[Johannes Brill]
BRILL (Johannes) zoon van Johannes Brill, laatstelijk predikant te Middelbert en van Anna Winter, werd geboren den 14den Aug. 1740 te Oldersummergast, alwaar zijn vader destijds v.d.m. was. Hij studeerde in de godgeleerdheid te Groningen, om hier, na volbrachte studie, den 7den Mei 1760, onder voorzitterschap van Prof. L. Offerhaus, na verdediging van een acad. proefschrift de Synodo Ephesinia vulgo ληστριϰη dicta, bevorderd te worden tot doctor in de theologie. Praeparatoir geëxamineerd in de classis Groningen, den 16den Maart 1762, vestigde hij zich daarna metterwoon te Zwolle, en hier ontving hij den 3den Nov. 1763 een beroep naar Scherpenzeel, alwaar hij, na den 14den Dec. peremptoir te zijn geëxamineerd, bevestigd werd den 8sten Jan. 1764, door D. Suermont, pred. te Lunteren. Van Scherpenzeel vertrok hij naar Sliedrecht (ber. 13 Dec. 1774, afsch. 26 Dec., intree 8 Jan. 1775) en vervolgen naar Rijswijk (bij den Haag), (ber. 13 Sept. 1779, afsch. 31 Oct., bev. 14 Nov.). Hier ter plaatse is hij werkzaam gebleven tot zijn dood, die hem den 2den Dec. 1801 overviel.

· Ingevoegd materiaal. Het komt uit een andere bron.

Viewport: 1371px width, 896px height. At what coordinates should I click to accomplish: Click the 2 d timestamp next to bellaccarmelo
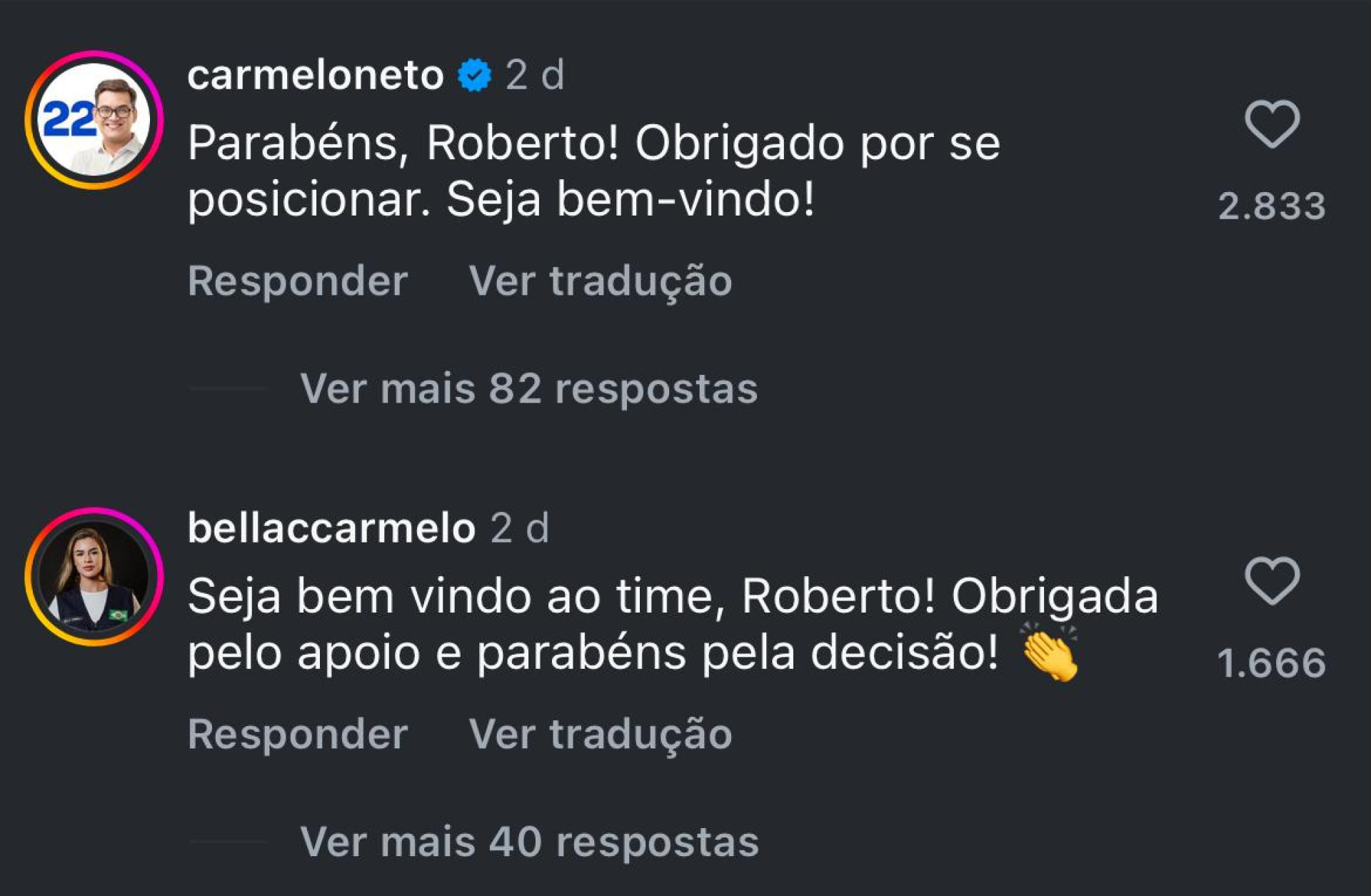coord(520,528)
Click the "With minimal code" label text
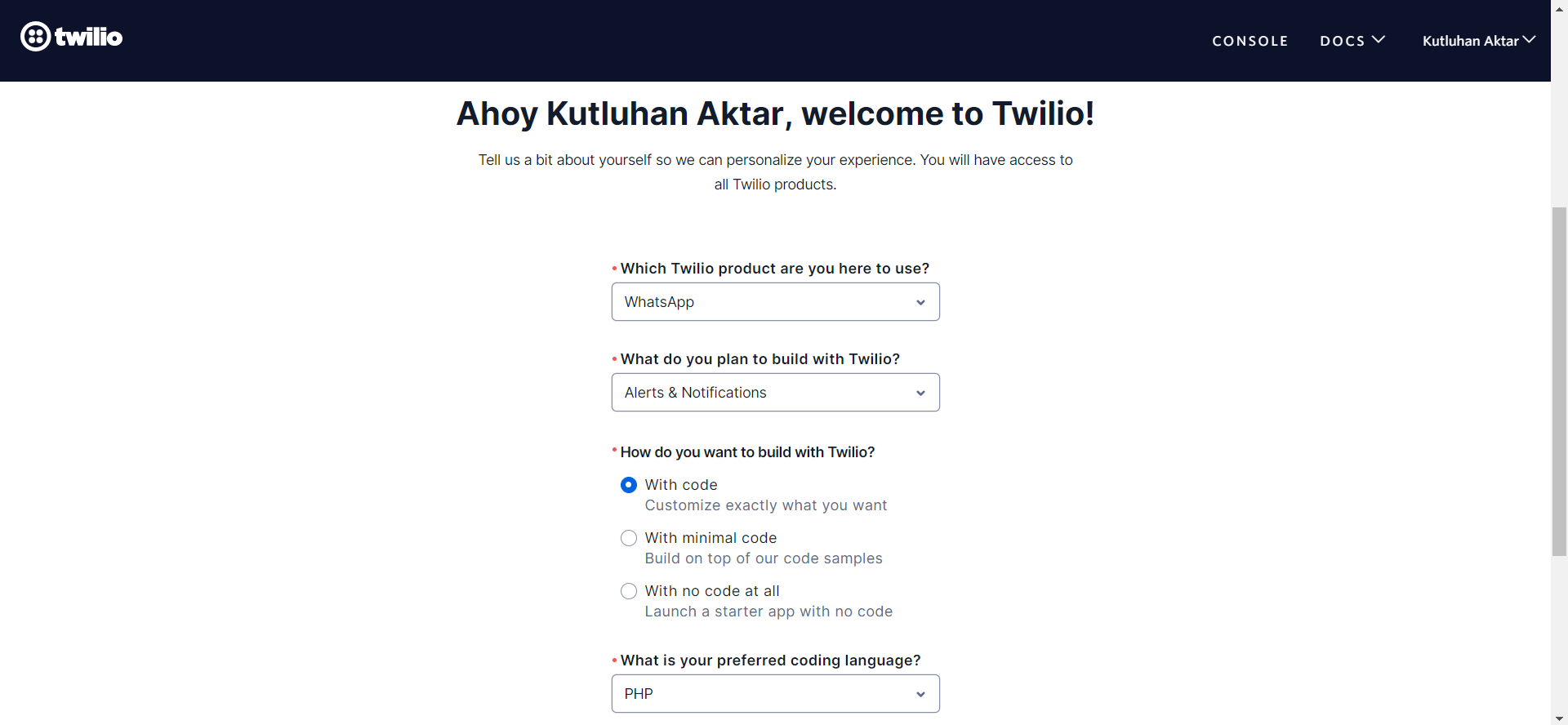This screenshot has width=1568, height=725. pos(710,538)
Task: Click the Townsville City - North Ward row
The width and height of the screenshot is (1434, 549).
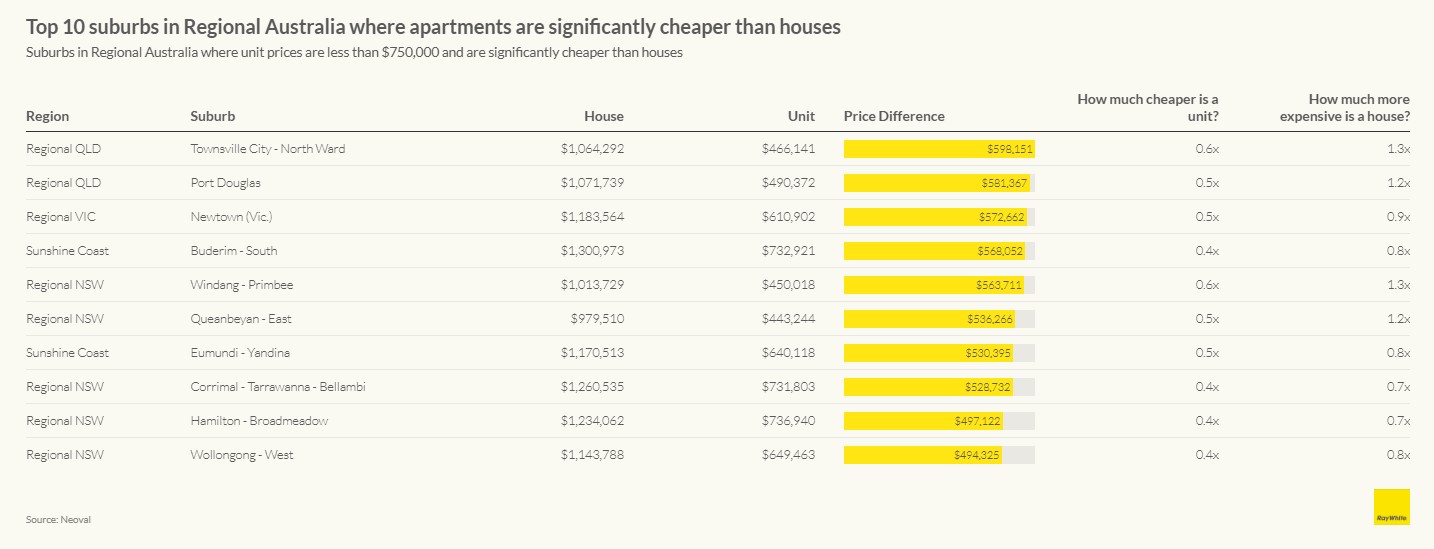Action: [267, 149]
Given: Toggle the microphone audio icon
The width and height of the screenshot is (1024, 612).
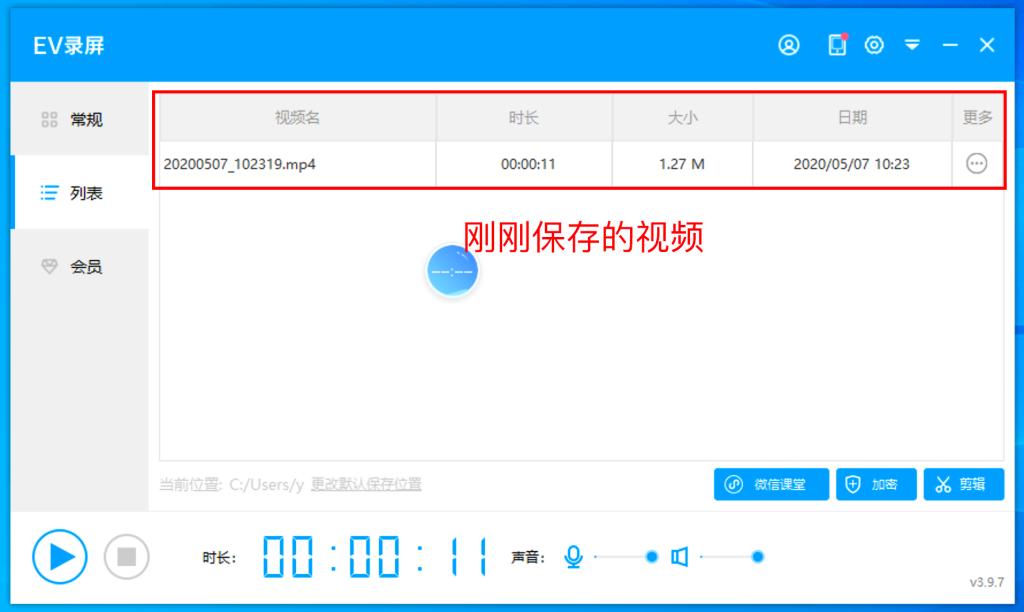Looking at the screenshot, I should (573, 557).
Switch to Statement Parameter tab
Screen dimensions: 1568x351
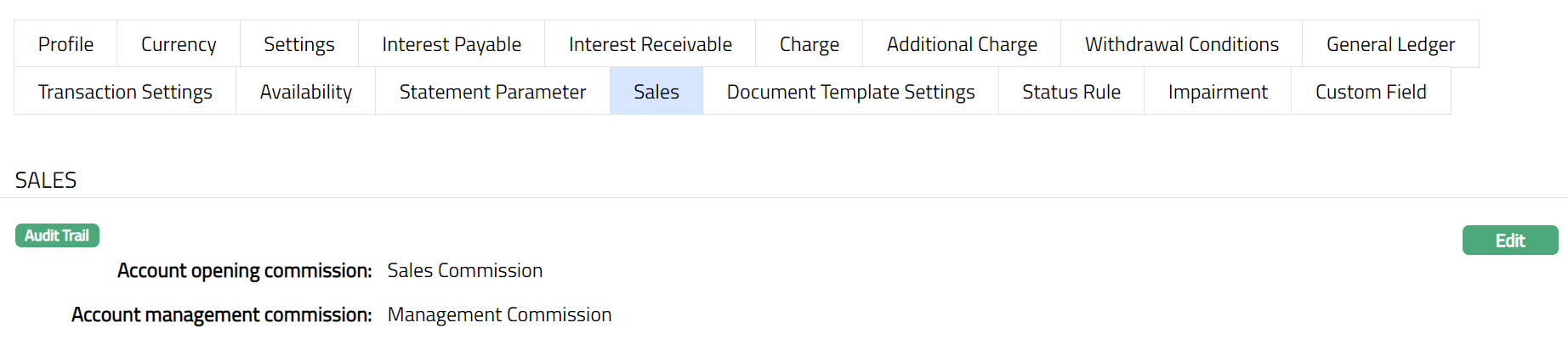pos(493,92)
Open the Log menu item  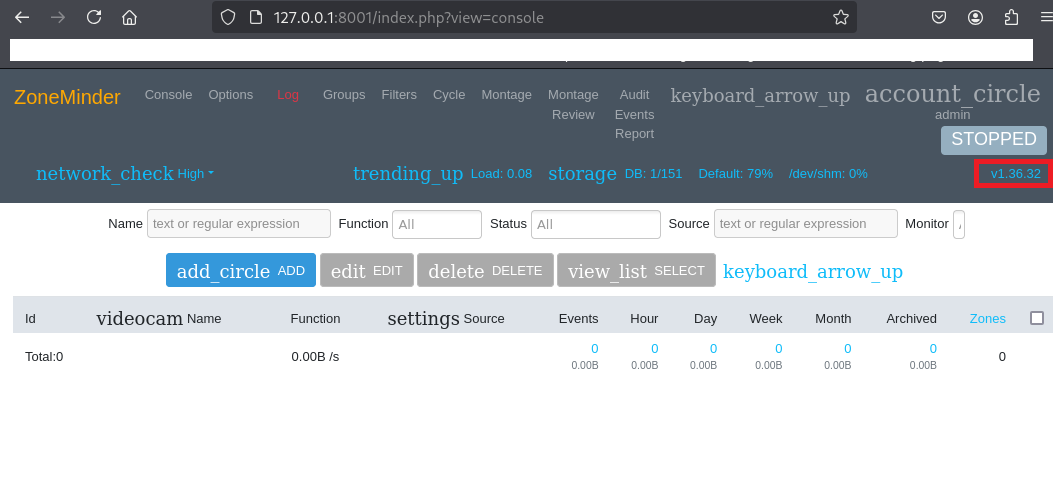click(x=288, y=95)
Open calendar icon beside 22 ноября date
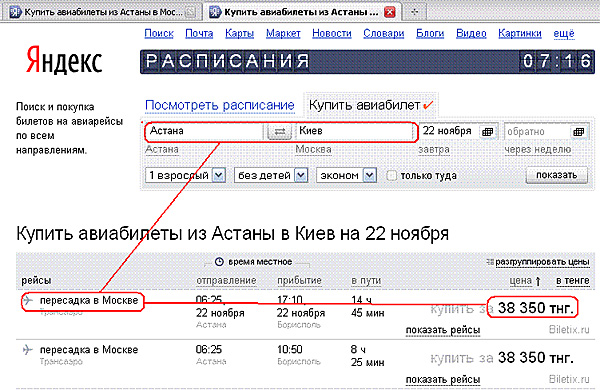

Van hem bestaan de volgende geschriften:
De praktijk des christendoms. 4 stukjes. Dordr. 1778. |
Rijswijk opgewekt om God te loven in eene redenvoeringe ter inwijding van den orgel. 's-Grav. 1786. |
De treurende maar opgebeurde patriot werkende aan de behoudenis van zijn vaderland, voorgest. ..... op den biddag, 1788. 's-Grav. 1788. |
Het vonnis des doods over alle menschen. Dordr. 1777. |
v.d. Aa vermeldt nog: |
Leerrede op het afsterven van de Hoogwelgeb. baronesse C.C. Collot d'Escury, geb. v. Zanen. Dordr. 1777. |
Litteratuur: v.d. Aa, ll. dl. II, blz. 1315.